Asked how many tapes he owns, Cuevas responds, “Oh man, thousands, thousands. ‘Cause I got so many DJs, first of all from Chicago, New York, Europe. They were sending me mixes for the show who later became big-name DJs. And then at the same time, I had all of these guys from Europe, from New York, from California, from South America, just everywhere sending me stuff–mixes like promoters. I mean how they knew about me, I have no idea.”

At the 1993 Winter Music Conference in Miami, Cuevas gave Spanky a Deep Underground House Show tape, and he recognized the artwork from someone who was copying them in Berlin.

“Once the Internet popped up, I started getting people from all over the world messaging me like, ‘Man, these shows!'” Cuevas enthuses. “I’m like, ‘Where did you get that?’ People from all over, from Africa, from everywhere were just like, ‘I have a collection of all of your shows!'”

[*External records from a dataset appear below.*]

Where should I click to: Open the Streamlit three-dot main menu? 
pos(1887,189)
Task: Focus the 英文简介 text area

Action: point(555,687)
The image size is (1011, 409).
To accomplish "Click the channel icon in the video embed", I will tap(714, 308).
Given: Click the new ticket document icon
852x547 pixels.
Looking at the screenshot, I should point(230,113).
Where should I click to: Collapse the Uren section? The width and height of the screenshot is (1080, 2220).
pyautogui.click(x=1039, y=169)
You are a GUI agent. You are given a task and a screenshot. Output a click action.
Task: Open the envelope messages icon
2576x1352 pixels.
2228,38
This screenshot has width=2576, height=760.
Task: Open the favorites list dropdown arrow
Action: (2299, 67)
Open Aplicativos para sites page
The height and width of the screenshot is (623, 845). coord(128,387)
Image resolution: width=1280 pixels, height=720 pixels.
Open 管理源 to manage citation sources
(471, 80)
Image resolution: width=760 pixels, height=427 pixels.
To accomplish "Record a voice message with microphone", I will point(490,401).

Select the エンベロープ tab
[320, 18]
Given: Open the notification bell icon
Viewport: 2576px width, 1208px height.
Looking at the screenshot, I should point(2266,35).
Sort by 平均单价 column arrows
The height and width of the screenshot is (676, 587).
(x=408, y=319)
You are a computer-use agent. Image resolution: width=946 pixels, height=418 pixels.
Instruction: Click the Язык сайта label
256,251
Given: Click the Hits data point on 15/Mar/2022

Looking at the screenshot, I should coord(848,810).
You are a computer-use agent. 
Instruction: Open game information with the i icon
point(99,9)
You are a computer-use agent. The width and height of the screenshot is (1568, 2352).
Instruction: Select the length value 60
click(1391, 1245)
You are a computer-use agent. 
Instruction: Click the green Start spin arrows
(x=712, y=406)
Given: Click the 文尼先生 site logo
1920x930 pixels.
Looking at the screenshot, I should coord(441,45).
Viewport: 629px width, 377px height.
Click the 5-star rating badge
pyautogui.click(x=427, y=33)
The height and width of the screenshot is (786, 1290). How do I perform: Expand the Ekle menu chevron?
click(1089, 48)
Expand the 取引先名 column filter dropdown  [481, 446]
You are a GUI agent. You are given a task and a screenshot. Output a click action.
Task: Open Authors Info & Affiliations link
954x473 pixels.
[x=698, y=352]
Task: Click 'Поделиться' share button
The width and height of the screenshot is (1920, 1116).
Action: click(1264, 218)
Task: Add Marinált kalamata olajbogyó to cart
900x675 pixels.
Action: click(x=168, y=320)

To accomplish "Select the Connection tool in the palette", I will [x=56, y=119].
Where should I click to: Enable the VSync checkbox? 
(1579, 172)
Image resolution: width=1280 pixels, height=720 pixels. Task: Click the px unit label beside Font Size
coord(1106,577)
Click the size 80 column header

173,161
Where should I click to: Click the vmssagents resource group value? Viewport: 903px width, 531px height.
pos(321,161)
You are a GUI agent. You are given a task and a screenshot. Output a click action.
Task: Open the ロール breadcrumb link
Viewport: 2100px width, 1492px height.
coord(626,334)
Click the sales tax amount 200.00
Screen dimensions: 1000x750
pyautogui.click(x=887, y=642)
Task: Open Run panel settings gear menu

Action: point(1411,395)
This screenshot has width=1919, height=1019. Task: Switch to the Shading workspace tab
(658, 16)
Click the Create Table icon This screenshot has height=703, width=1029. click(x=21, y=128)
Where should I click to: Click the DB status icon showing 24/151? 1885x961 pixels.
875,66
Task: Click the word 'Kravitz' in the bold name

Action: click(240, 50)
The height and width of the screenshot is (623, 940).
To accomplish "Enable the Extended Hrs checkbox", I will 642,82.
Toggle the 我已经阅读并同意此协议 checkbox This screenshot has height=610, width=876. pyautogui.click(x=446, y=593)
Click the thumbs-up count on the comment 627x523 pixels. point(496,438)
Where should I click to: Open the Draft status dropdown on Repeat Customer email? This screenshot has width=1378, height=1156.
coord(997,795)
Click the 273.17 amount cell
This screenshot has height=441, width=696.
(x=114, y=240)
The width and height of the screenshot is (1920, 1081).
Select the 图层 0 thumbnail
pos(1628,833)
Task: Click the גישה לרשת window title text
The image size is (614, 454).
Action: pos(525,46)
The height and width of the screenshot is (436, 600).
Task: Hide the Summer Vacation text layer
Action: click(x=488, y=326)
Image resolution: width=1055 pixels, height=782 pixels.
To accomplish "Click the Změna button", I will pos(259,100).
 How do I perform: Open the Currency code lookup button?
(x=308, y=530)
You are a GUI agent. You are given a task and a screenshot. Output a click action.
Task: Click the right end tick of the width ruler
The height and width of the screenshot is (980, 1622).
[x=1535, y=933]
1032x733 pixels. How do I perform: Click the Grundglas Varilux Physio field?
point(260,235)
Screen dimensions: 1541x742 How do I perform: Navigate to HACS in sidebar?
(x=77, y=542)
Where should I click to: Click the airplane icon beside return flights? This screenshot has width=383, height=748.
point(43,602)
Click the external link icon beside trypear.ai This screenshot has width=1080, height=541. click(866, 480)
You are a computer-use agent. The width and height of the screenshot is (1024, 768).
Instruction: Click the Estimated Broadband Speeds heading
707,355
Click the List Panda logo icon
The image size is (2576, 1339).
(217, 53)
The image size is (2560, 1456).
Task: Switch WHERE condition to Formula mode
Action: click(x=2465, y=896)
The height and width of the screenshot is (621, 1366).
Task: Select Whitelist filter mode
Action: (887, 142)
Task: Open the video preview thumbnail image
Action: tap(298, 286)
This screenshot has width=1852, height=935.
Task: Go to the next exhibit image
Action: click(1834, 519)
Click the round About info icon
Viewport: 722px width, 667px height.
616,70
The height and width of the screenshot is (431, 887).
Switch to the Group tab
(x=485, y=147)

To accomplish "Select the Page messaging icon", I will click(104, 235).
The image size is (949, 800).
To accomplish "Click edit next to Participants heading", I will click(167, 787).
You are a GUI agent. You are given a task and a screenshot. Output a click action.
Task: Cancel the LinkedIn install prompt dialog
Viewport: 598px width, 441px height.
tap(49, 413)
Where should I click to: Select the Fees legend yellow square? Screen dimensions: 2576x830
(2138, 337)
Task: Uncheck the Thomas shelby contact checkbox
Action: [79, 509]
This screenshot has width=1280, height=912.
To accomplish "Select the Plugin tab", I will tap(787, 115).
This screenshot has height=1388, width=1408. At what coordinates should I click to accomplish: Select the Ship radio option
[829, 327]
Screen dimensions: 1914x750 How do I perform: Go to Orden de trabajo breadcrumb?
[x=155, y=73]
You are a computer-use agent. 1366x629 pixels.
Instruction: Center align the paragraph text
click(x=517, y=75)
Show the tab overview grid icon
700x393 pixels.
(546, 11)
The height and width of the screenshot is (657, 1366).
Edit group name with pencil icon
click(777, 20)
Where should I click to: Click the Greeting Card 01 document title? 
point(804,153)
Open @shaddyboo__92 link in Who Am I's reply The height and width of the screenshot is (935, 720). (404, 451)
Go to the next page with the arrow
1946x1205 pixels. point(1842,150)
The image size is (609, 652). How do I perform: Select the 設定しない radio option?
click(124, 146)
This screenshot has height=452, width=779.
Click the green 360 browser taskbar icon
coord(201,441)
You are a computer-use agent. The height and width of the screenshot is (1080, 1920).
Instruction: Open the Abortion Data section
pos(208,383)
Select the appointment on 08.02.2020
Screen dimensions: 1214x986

Cuevas continues, “It feels good that it’s still circulating. That’s my mission. I can’t take these tapes with me to heaven. I have a grandson, he’s just six years old, and I just found out he wants to DJ, so I’m trying to get stuff out there on the Internet so when he gets older, when I leave, he can find it, just to carry the torch…. I’ve got to give back what I learned to the people. I love educating. That was something I’ve always wanted to do.”